Activity =
Return the data below exactly as given, except for the images.

Data entries =
┄┄┄┄┄┄┄┄┄┄┄┄┄┄┄┄┄┄┄┄

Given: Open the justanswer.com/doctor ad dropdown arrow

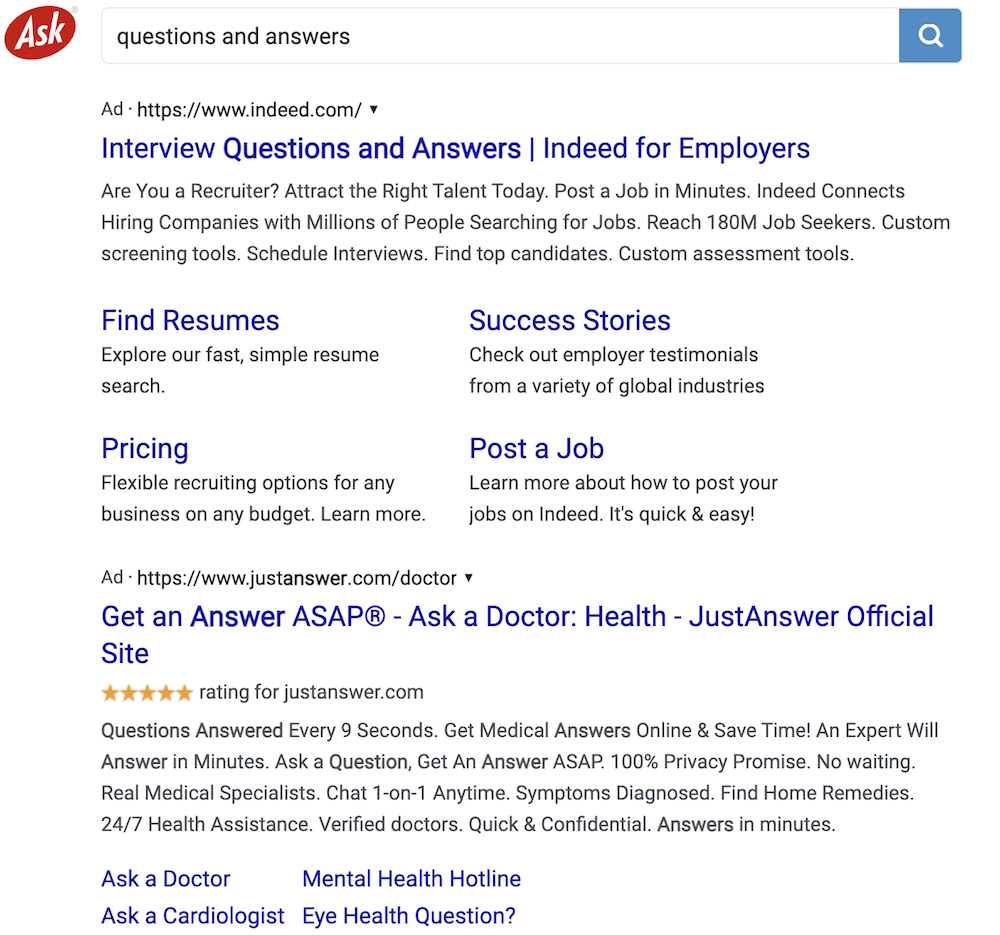Looking at the screenshot, I should [469, 577].
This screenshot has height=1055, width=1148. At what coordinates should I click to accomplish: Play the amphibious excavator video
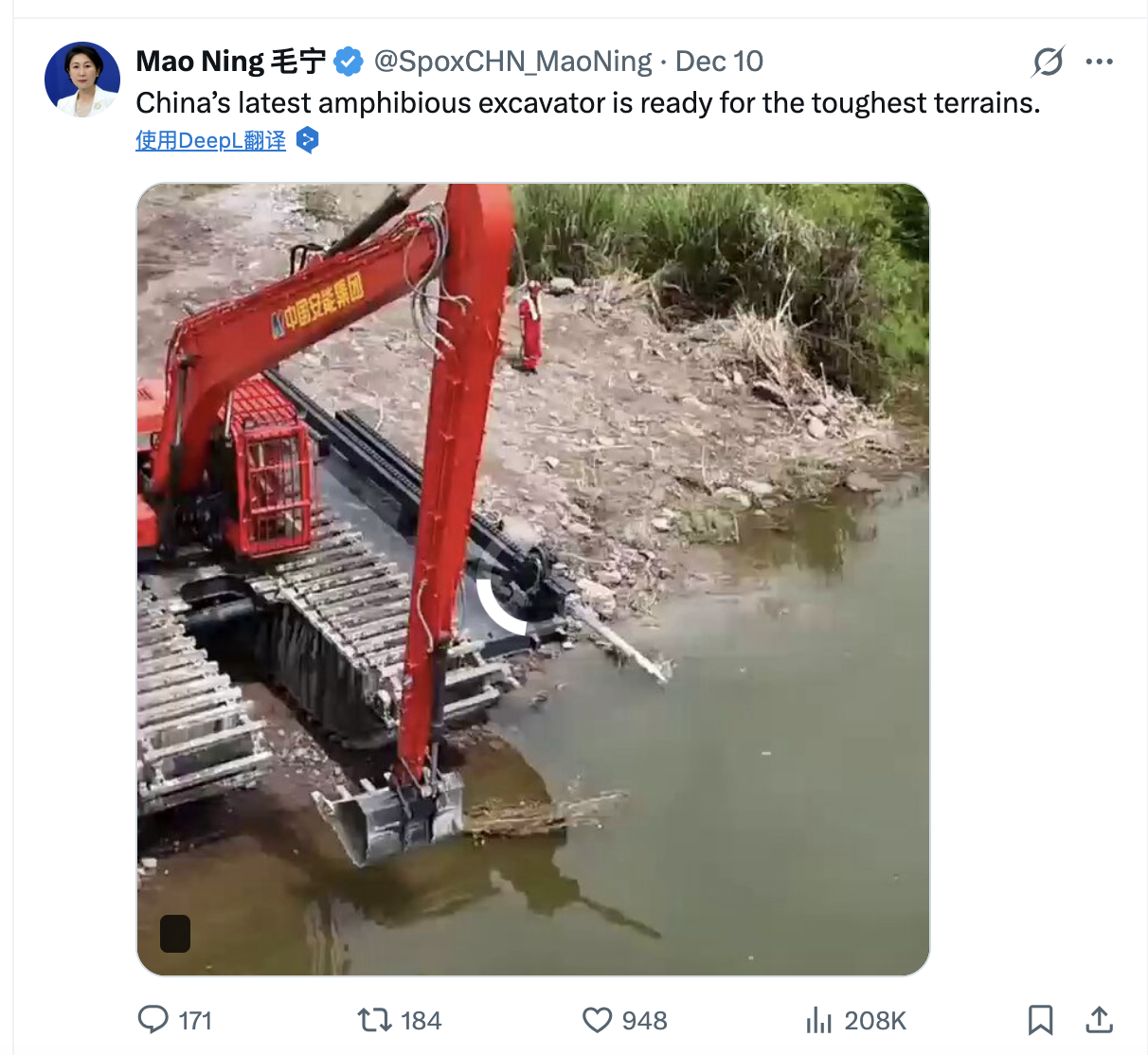(x=532, y=579)
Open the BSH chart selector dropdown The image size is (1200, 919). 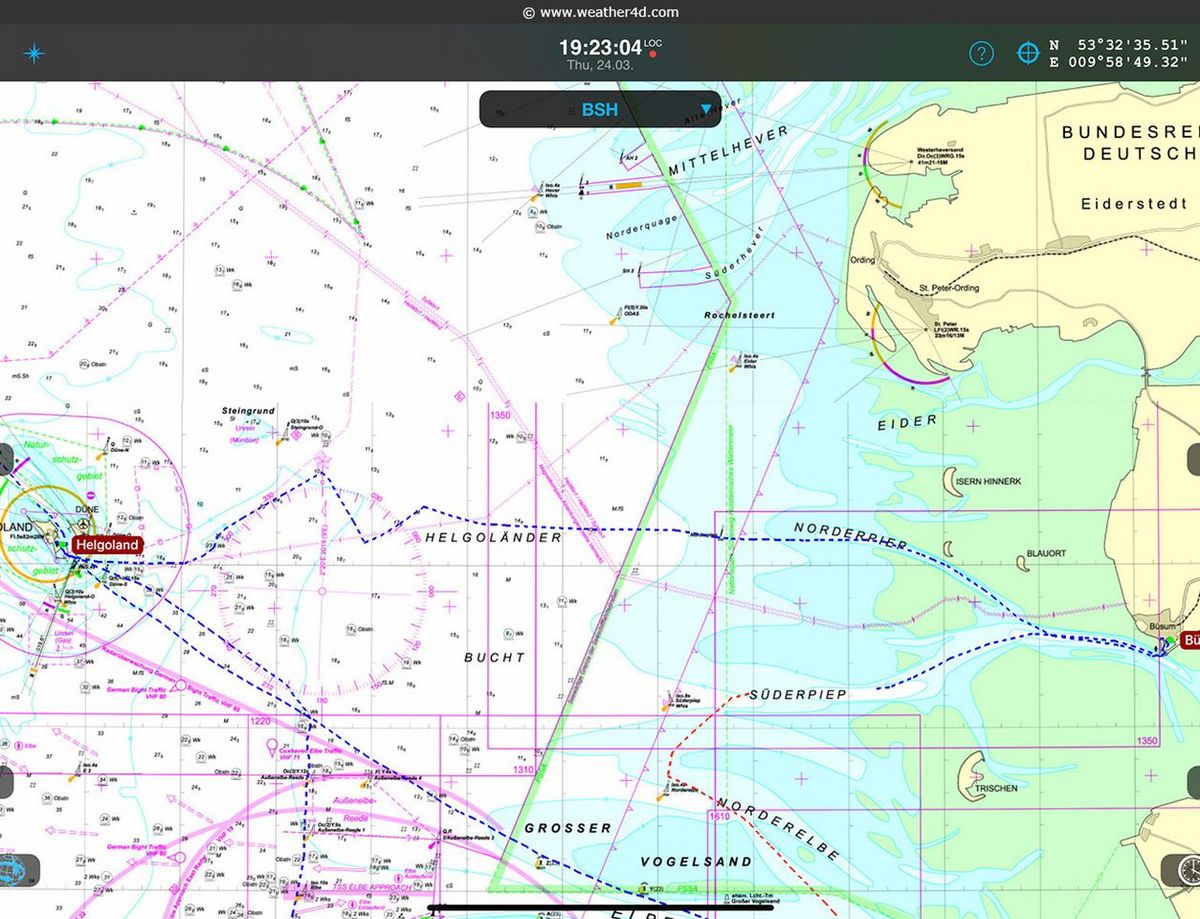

┄┄┄┄┄┄┄┄┄┄┄┄┄┄┄┄┄┄┄┄

Written reply =
Given: Open the justanswer.com/doctor ad dropdown arrow

Looking at the screenshot, I should [469, 577].
This screenshot has height=1055, width=1148. At what coordinates should I click to accomplish: Play the amphibious excavator video
(x=532, y=579)
Open the BSH chart selector dropdown The image size is (1200, 919). 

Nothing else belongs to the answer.